» BLOCO DE TEXTO
┏━━
Esta formulação, ao ser aplicada ao átomo de hidrogênio, e a equação diferencial resolvida no sistema de coordenadas adequado à simetria (coordenadas esféricas), prescrevidas as condições iniciais e de contorno existentes (nulidade no infinito, por exemplo), fornecia os valores dos níveis de energia de Bohr, além da configuração espacial da distribuição de probabilidade de ocorrência do elétron, conhecida como “orbital”. Um tremendo sucesso. Mas a dificuldade computacional para resolver a equação para sistemas mais complexos do que o átomo de hidrogênio exigiram a introdução aproximações.
Medida das grandezas.
Uma coisa importante a se notar é que, até o momento, na Equação de Schrödinger (ES), o elétron continua sendo uma partícula e a função de onda é um mero artifício matemático sem significado físico. O que tem significado físico são as grandezas mensuráveis do sistema, como posição, velocidade, momentum, energia, momento angular e outras. Como a ES poderia fornecer esses valores? Com uma matemática um pouco complicada (transformadas de Fourier), pode-se demonstrar que existe uma função F correspondente a psi pela transformada de Fourier, cujo valor absoluto quadrado representa a densidade de probabilidade da partícula apresentar um certo momentum, num dado instante (momentum, ou quantidade de movimento é o produto da massa da partícula por sua velocidade). Também se mostra que a aplicação do operador diferencial derivada parcial, multiplicado por -ih/2pi, (onde i é a unidade imaginária, h é a constante de Planck e pi é a razão da circunferência pelo diâmetro de um círculo) equivale, dentro da transformada de Fourier, a multiplicar a função psi pelo momentum. Então se prova que, para achar o momentum, deve-se aplicar esse operador à função de onda psi. Mas, como esta está ligada à probabilidade, o que se acha é o valor esperado do momentum. Detalhes matemáticos da operação ficam para os livros técnicos (depois passo uma bibliografia). Em resumo, cada grandeza, passível de mensuração em um sistema, possui um operador associado que, aplicado à função de onda, permite achar o valor esperado dessa grandeza (com uma certa matemática que envolve conjugação e integração em variáveis complexas). O importante é que não se tem um valor definido da grandeza, mas um “valor esperado”. O que é isto?
┗━━
» MATERIAL FORNECIDO
┏━━
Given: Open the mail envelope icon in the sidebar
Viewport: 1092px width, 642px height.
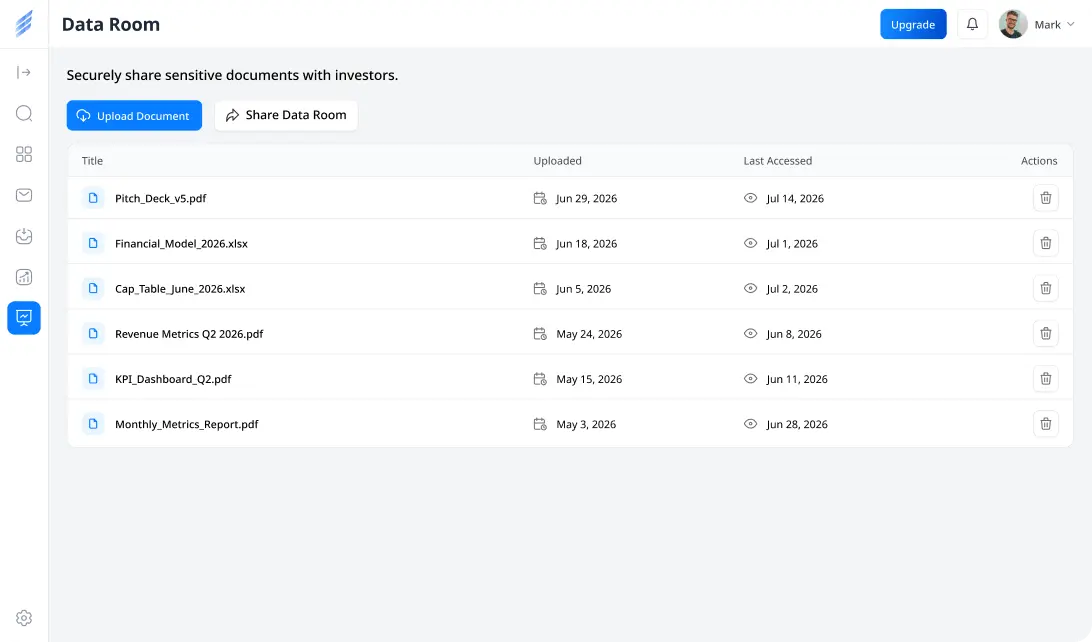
┗━━
» TAREFA A CUMPRIR
Reproduza fielmente o trecho do texto sobre a equação de Schrödinger que vai de "Esta formulação, ao" a "Medida das grandezas.".

» RESPOSTA
Esta formulação, ao ser aplicada ao átomo de hidrogênio, e a equação diferencial resolvida no sistema de coordenadas adequado à simetria (coordenadas esféricas), prescrevidas as condições iniciais e de contorno existentes (nulidade no infinito, por exemplo), fornecia os valores dos níveis de energia de Bohr, além da configuração espacial da distribuição de probabilidade de ocorrência do elétron, conhecida como “orbital”. Um tremendo sucesso. Mas a dificuldade computacional para resolver a equação para sistemas mais complexos do que o átomo de hidrogênio exigiram a introdução aproximações.
Medida das grandezas.